Last week, this paper gave some advice under the headline ‘Top tips for staying productive while you’re working at home’.

This week I want to offer an alternative train of thought.

Right at the top of the list of the ‘top tips’ was: "Unless you are a naturist and working from home has presented you with the opportunity to practise such a calling, then get dressed."

It went on to suggest that continuing to dress in ‘formal attire’ would make you more productive by putting you in working mode, whereas you would be in the wrong frame of mind if you wore your jim-jams or even just your skin.

But I see it differently.

More than half of my working life was home-based and I’m now retired, so this weird period of isolation we are cast into is not so strange to me.

Dressing up to work from home is all very well if you lead a life that makes you a slave to convention, but if your job or your lifestyle calls for any thinking outside the box, then think again.

Although I can confirm from experience that working from home does require some routine and some self-discipline, the trick is to make the most of the fertile environment it provides for a spot of free-thinking.

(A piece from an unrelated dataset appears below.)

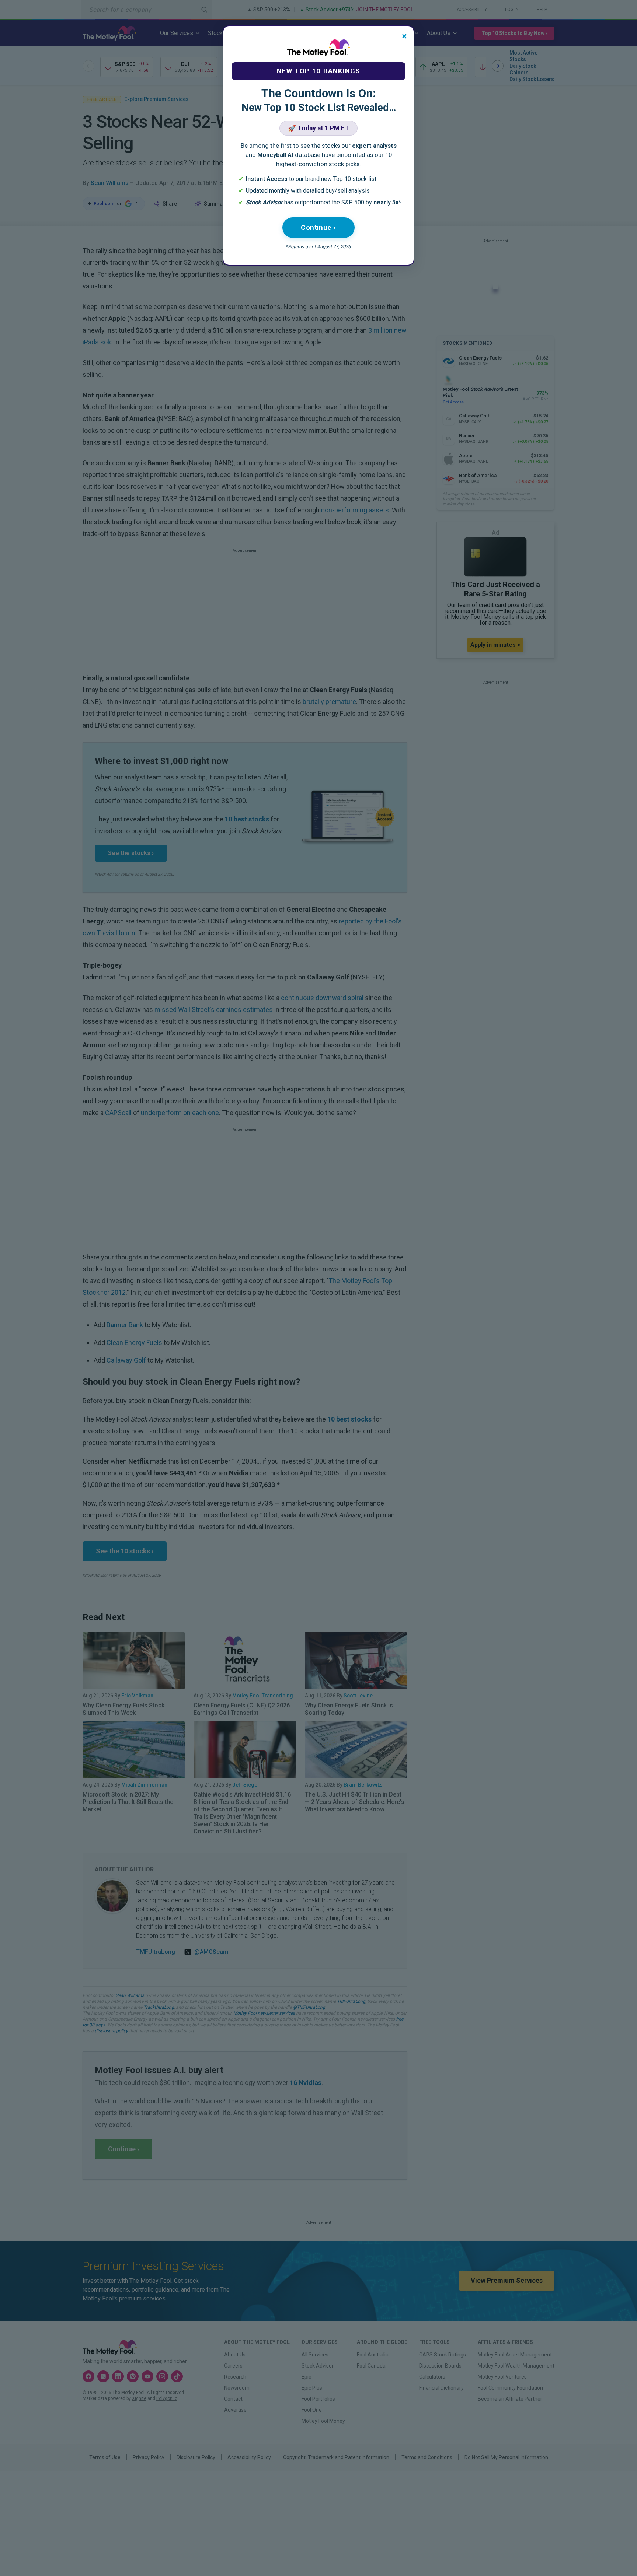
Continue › (318, 227)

There are plenty of benefits to be had from not having to go into the office or factory, but one of the greatest blessings is not having to wear a damned tie, which I have always considered the first step to choking yourself.

It is the most pointless article of clothing a man can wear, and if you stop to think about it: pretty silly.

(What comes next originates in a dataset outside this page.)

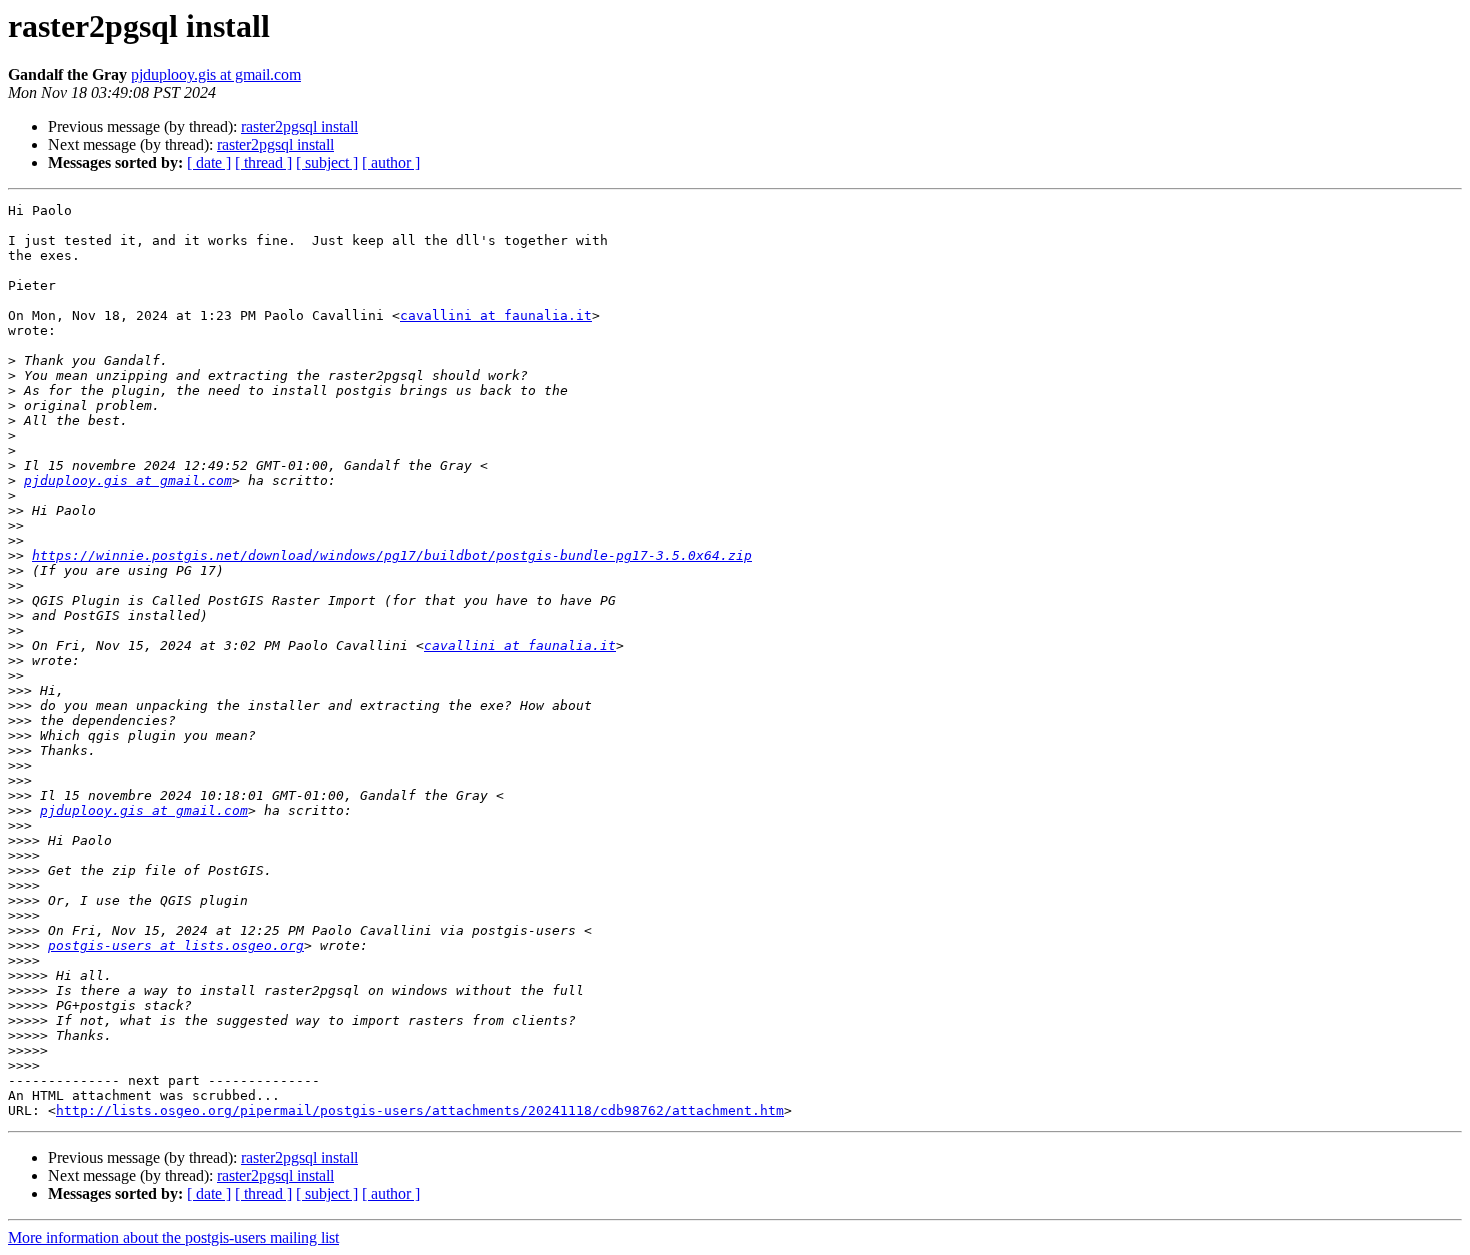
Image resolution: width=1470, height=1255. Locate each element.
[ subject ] (327, 162)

While others were digesting the advice they were being given to ‘get dressed’ to work at home, my daughter, who IS working from home, joined a video conference in which a colleague was dressed in a suit and tie, even though he was also working from home.

It raised a few titters, and possibly as many as if he had gone to the other extreme and turned up to the meeting nude.

At least there would have been a point to that.

People often have suspicions that there must be some ulterior motive for getting naked, but according to British Naturism – and they should know – many simply find taking off their clothes is the ultimate act of self-liberation, figuring that by freeing up your body, you are also freeing up your mind.

And they point out that while we are confined to our homes and nobody is going to be any the wiser, why not give it a try?

There could be a lot to gain when you think about the greatest people in history and realise that – whether artist, scientist, visionary or true leader – the one thing they all had in common was they were free-thinkers.

That includes Winston Churchill, who apparently spent much of his private time naked (and drinking brandy), especially during the Second World War, and even, allegedly, when he was visiting Roosevelt at the White House in 1941.

If it was good enough for him…

Seriously: if any benefit comes from the extraordinary situation we all find ourselves in, then it will be because free-thinkers will use the time to challenge conventions and come up with new ideas and fresh ways of doing things, instead of living like robots.

Luckily, we have a little time to think about it, but it should already be clear enough that if we continue to trust our future to men in suits, we truly are doomed.